*** Opening of Source material ***
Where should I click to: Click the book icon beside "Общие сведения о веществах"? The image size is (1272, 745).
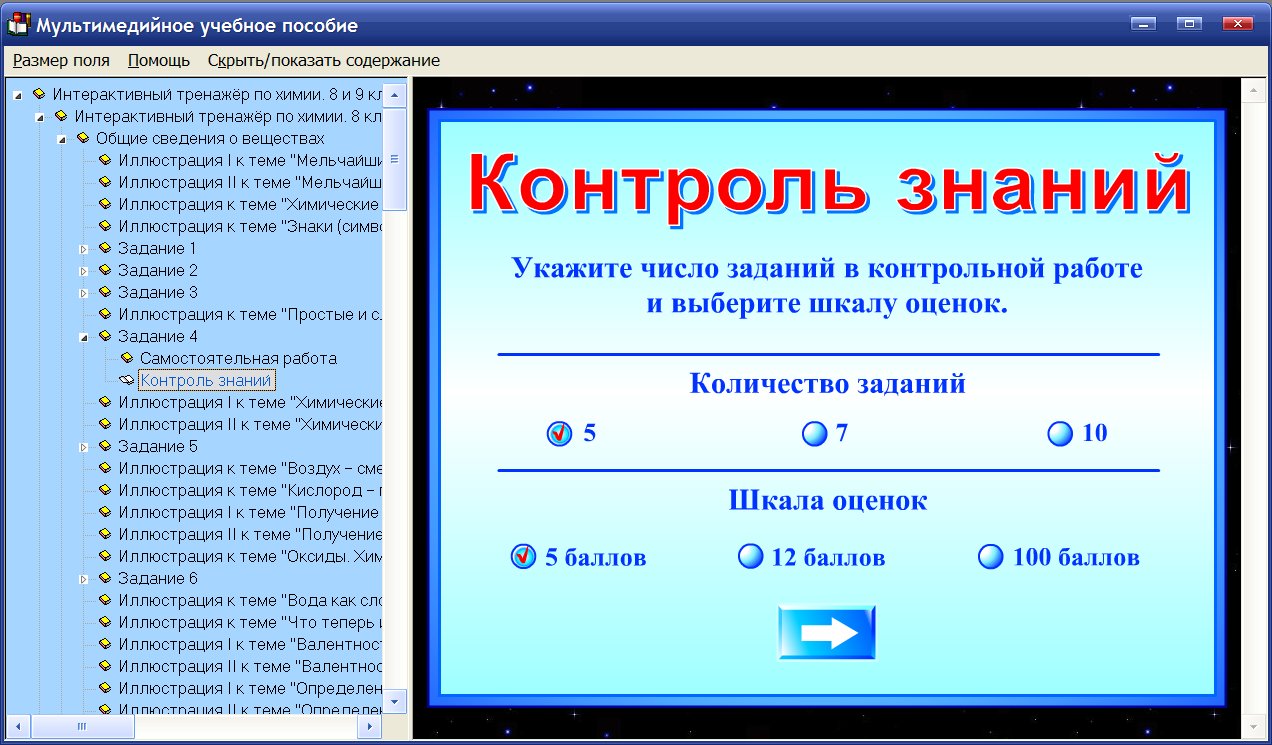tap(82, 138)
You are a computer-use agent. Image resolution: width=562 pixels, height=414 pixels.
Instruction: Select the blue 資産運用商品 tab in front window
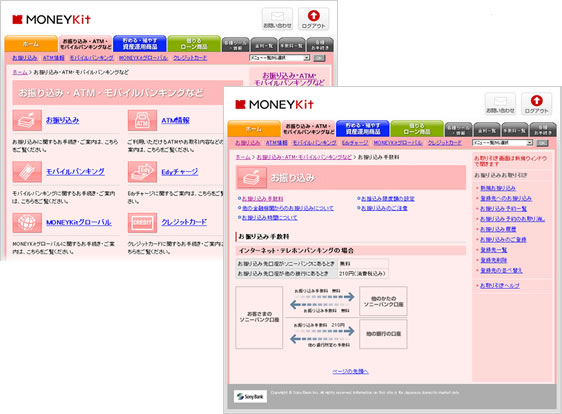(363, 128)
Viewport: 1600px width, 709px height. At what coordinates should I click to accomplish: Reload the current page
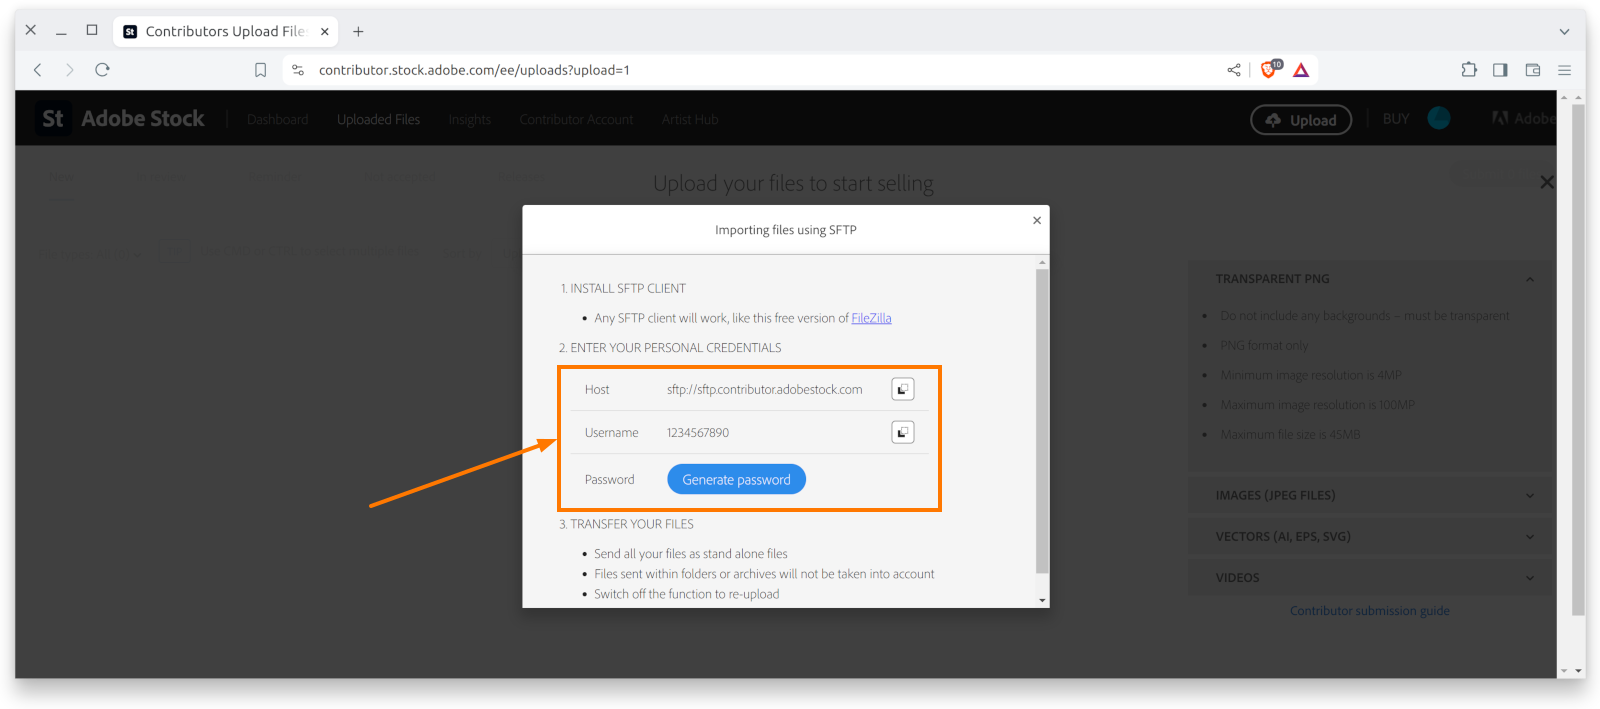tap(102, 70)
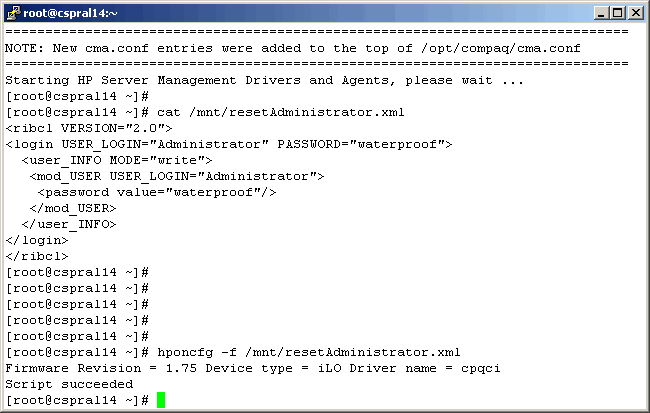Screen dimensions: 650x413
Task: Minimize the root@cspral14 terminal window
Action: pyautogui.click(x=600, y=12)
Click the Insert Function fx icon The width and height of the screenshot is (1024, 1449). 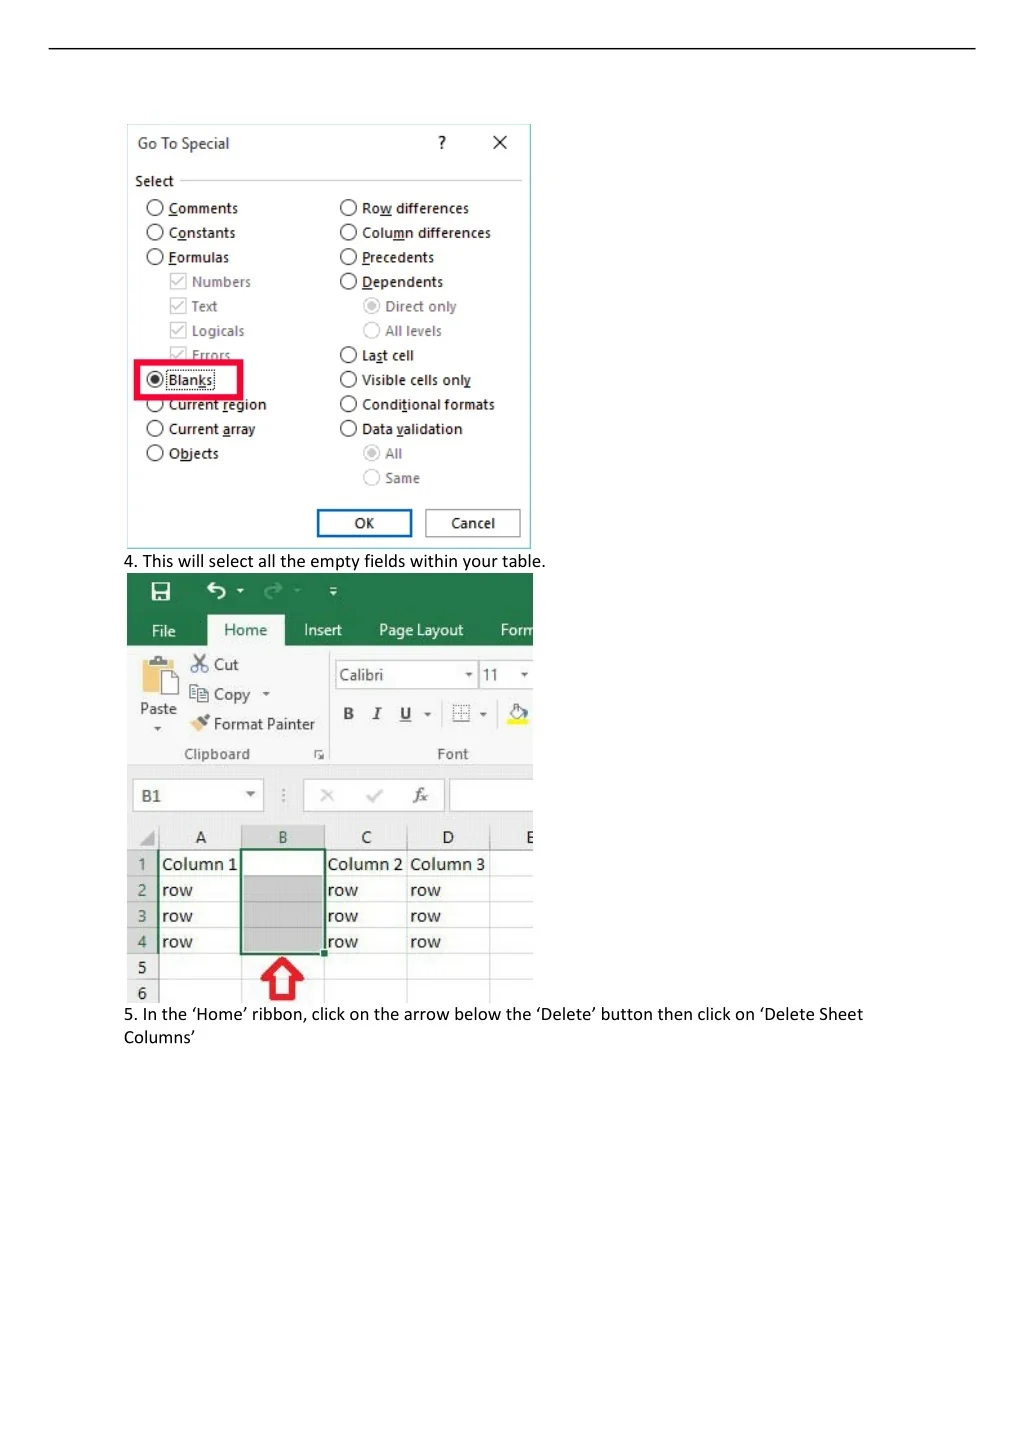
*** Close of Source material ***
_Problem_. Write all the lines above out again exactly, minus the images.

_Reply to the task_.
Where should I click to: Click the book icon beside "Общие сведения о веществах"? The image size is (1272, 745).
tap(82, 138)
You are a computer-use agent. Image resolution: width=562 pixels, height=414 pixels.
Instruction: Select the blue 資産運用商品 tab in front window
(363, 128)
Viewport: 1600px width, 709px height. At what coordinates should I click to accomplish: Reload the current page
tap(102, 70)
Screen dimensions: 650x413
Task: Minimize the root@cspral14 terminal window
Action: pyautogui.click(x=600, y=12)
Click the Insert Function fx icon The width and height of the screenshot is (1024, 1449). 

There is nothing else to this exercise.